Gunn has proven himself adept at handling large ensembles as both writer and director, and this is no exception. The "new" team consists of Bloodsport (Idris Elba), Peacemaker (John Cena), Polka-Dot Man (David Dastmalchian), Ratcatcher 2 (Daniela Melchior), and my personal favorite, King Shark (Sylvester Stallone), and each gets fair treatment from what could have been a bloated, unwieldy screenplay. It's a mismatched group (one that opens the doorway to similar theming that Guardians espouses), filled with undesirables and underdogs who could be heroes if given the chance. Well, maybe. Or they might just want to die. Once Flag and Quinn join with them, this movie really gets rollicking, and Gunn seems most comfortable in the chaos of conflict, redirecting focus between characters, allowing lots of vibrant, profanity-laced dialogue to bounce off the big stars and their characters' big personalities. They split up briefly, to simultaneously infiltrate Jotunheim and the new regime leader's private quarters, but playful on-screen and in-world text guides us through the setting.
While the blood-soaked action and hilarious vulgarity indicate Gunn's enthusiasm at fulfilling his hard-R ticket to ride -- and indeed, it is a wonder to behold -- this viewer found it increasingly tiresome. I felt similarly about Deadpool, where eventually pushing buttons for the sake of pushing buttons detracts from my enjoyment of boundary-pushing. Unlike in Birds of Prey, which it seems people keep forgetting about, this movie has very little emotional depth; the closest we get to it is Ratcatcher 2 fondly remembering the lessons from her father (Taika Waititi in a bizarre cameo) about their precious rats.
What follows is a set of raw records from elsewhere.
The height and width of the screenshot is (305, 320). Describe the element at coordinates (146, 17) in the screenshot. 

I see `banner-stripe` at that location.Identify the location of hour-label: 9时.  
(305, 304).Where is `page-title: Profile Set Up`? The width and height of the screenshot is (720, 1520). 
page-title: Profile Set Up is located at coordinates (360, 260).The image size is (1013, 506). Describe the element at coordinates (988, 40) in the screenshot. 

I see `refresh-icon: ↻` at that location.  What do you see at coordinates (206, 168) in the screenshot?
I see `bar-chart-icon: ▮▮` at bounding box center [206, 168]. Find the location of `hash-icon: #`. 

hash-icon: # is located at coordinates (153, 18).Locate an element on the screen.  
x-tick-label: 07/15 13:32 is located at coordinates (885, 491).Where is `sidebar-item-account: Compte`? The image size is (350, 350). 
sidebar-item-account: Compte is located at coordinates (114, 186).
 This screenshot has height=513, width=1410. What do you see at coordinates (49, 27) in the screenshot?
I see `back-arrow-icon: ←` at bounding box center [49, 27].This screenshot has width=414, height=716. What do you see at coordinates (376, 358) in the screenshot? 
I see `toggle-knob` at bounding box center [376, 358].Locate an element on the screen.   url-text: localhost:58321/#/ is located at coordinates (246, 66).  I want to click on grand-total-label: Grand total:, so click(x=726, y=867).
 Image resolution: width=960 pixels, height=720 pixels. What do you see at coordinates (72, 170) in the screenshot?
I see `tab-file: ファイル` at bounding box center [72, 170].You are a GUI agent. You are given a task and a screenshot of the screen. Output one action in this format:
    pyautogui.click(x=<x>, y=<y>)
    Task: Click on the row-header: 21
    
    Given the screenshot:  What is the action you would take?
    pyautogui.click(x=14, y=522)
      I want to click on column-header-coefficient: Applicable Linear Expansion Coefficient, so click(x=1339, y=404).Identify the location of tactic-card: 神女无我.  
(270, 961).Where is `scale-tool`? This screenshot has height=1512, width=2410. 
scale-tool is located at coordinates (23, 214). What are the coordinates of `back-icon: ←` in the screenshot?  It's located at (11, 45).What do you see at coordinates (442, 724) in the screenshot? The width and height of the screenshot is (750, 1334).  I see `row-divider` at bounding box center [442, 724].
By the climax of the film, when we learn "Project Starfish" is a Lovecraftian alien monster named Starro that uses mini-me facehuggers to turn civilians into drones (I know, it's really weird, guys), I was annoyed that everything was big CGI as buildings collapsed and scores of people died and the team came together in a big fight. On one hand, what else is a superhero movie going to do? On the other, can't a superhero movie do anything else?